■ Problem details ■
Would you please copy only the lines from the line that contains "You are a computer-use" to the end of the data below, exactly, leaving every picture out?

─── Information supplied ───

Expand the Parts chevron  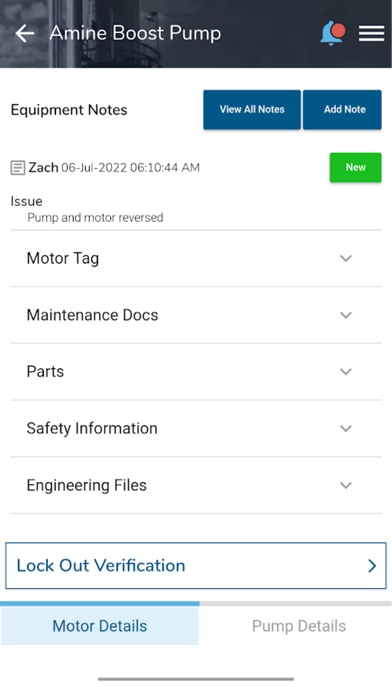(x=346, y=372)
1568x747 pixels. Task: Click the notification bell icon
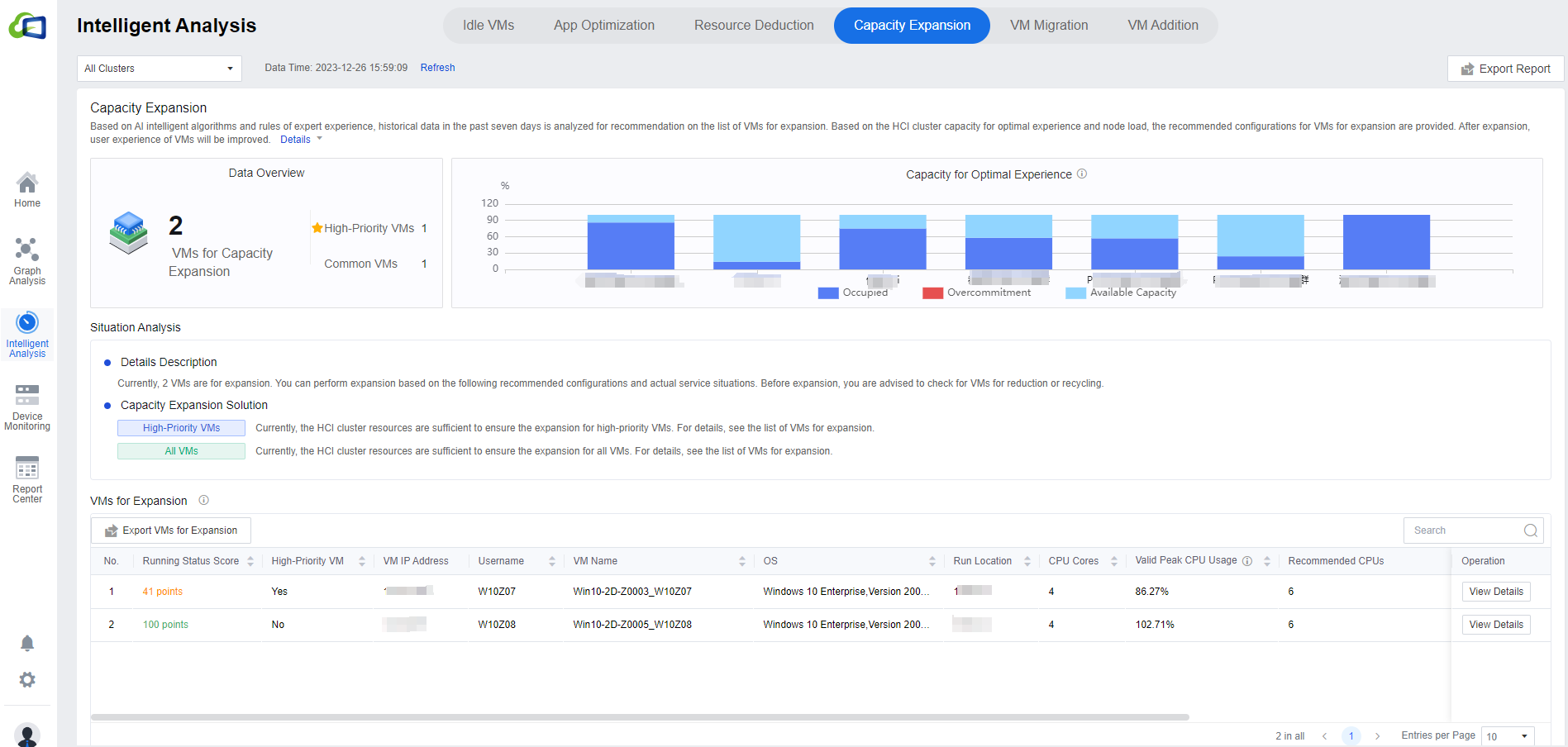click(27, 643)
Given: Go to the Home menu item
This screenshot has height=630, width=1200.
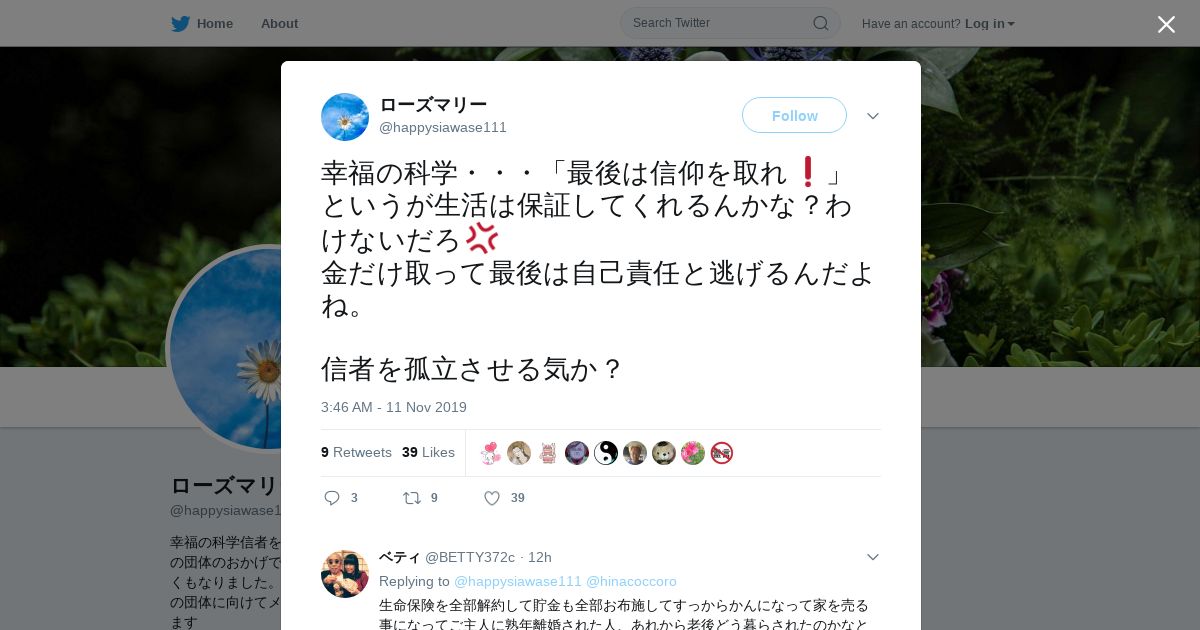Looking at the screenshot, I should tap(214, 24).

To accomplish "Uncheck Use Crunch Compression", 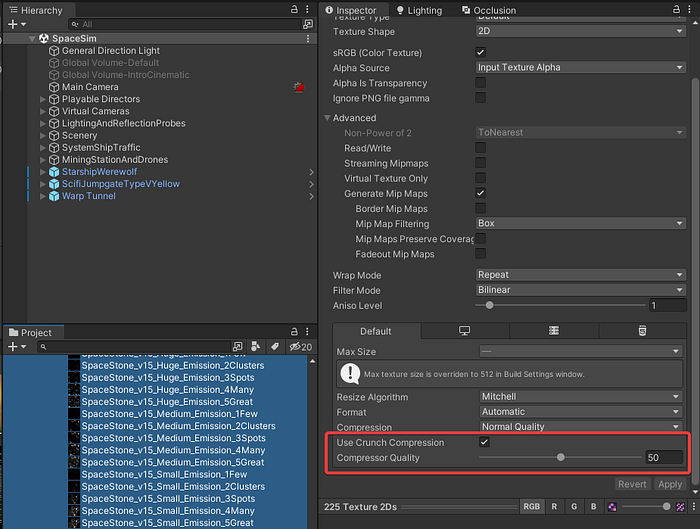I will pyautogui.click(x=484, y=442).
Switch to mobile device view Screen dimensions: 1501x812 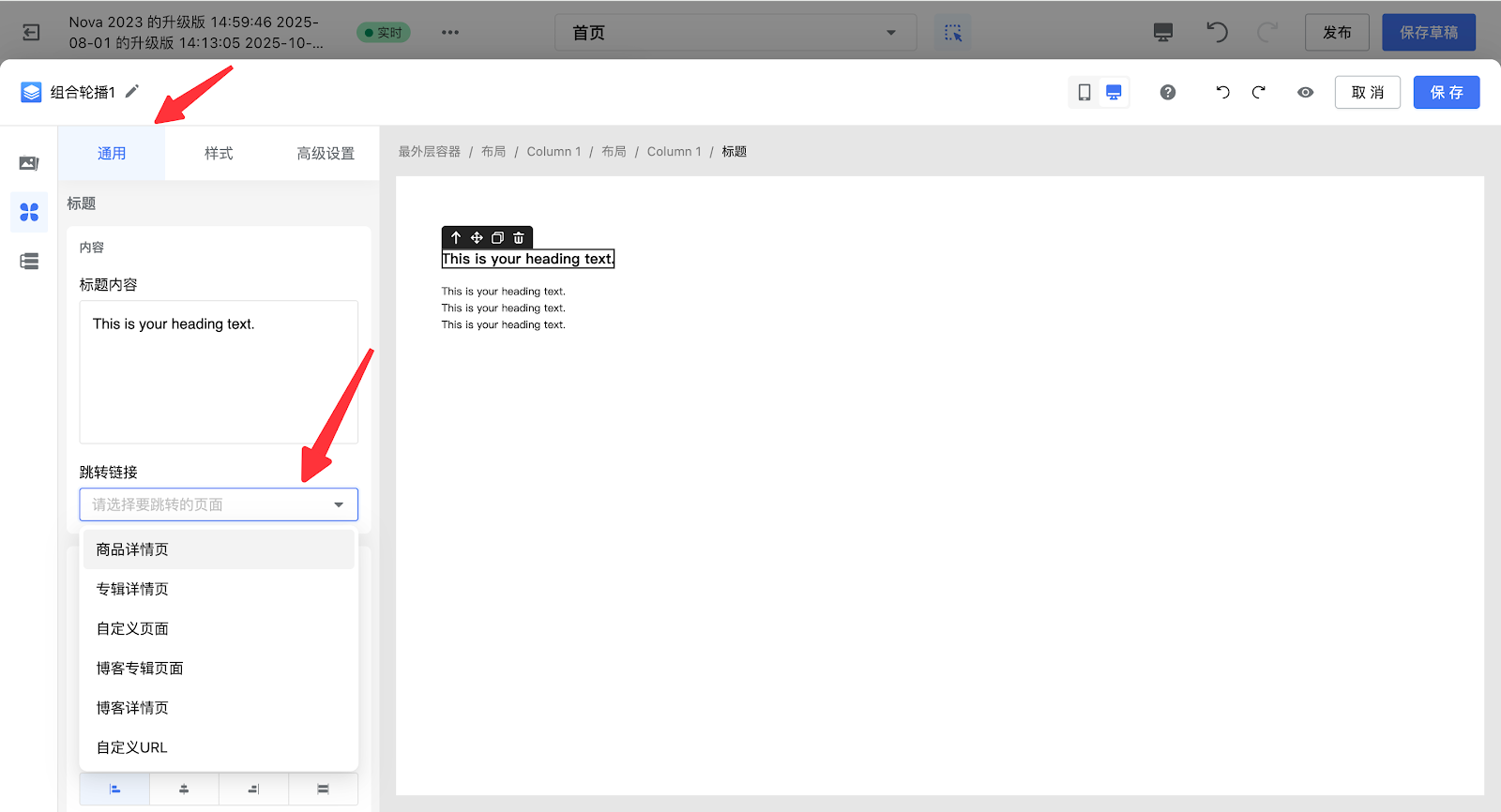(x=1084, y=92)
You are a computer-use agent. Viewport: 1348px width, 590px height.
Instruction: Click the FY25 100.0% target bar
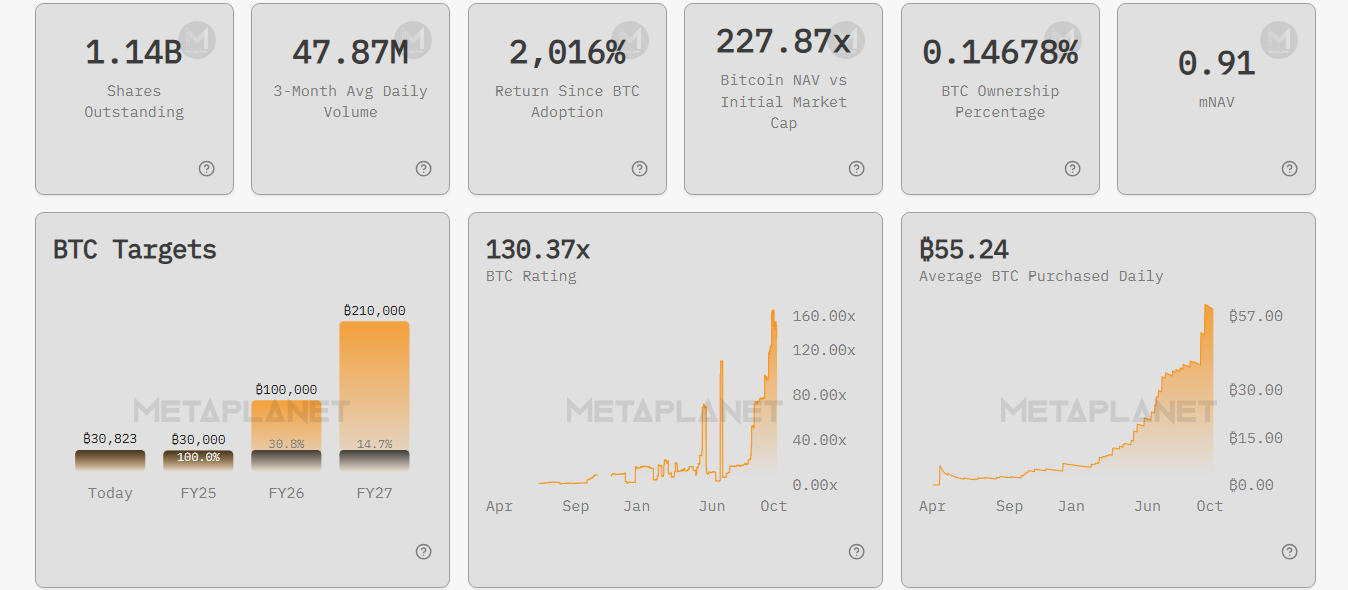198,460
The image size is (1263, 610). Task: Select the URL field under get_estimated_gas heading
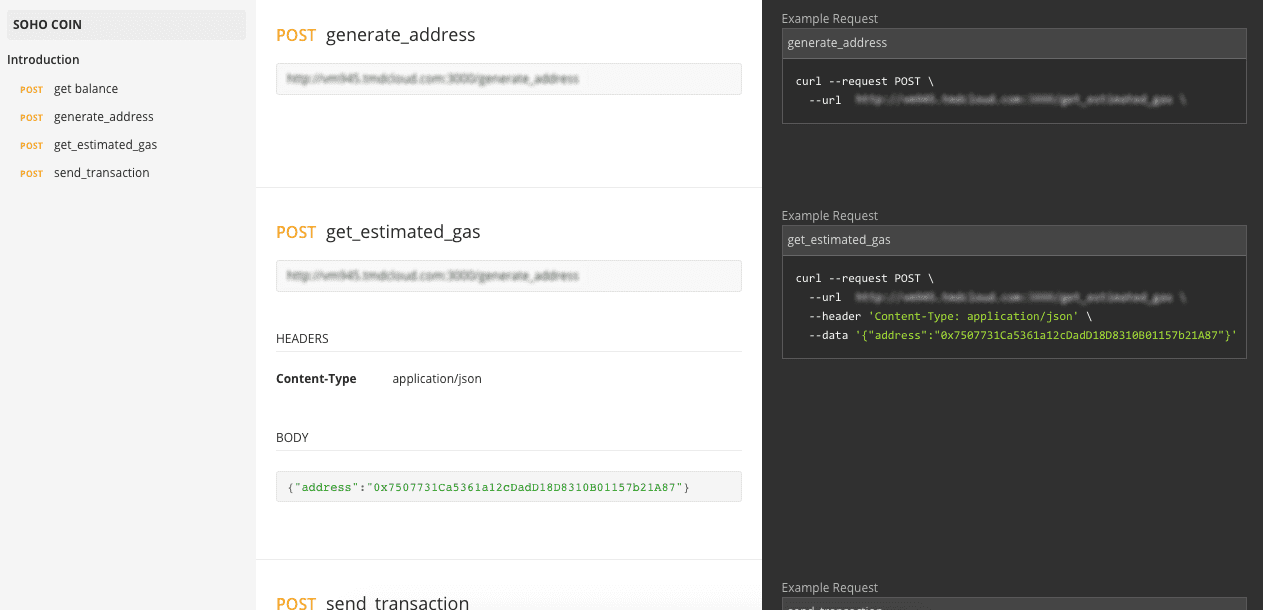coord(508,276)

───

■ Answer area ■
You are a computer-use agent. Viewport: 1348px width, 590px height.
Instruction: Click the FY25 100.0% target bar
198,460
The image size is (1263, 610). Task: Select the URL field under get_estimated_gas heading
coord(508,276)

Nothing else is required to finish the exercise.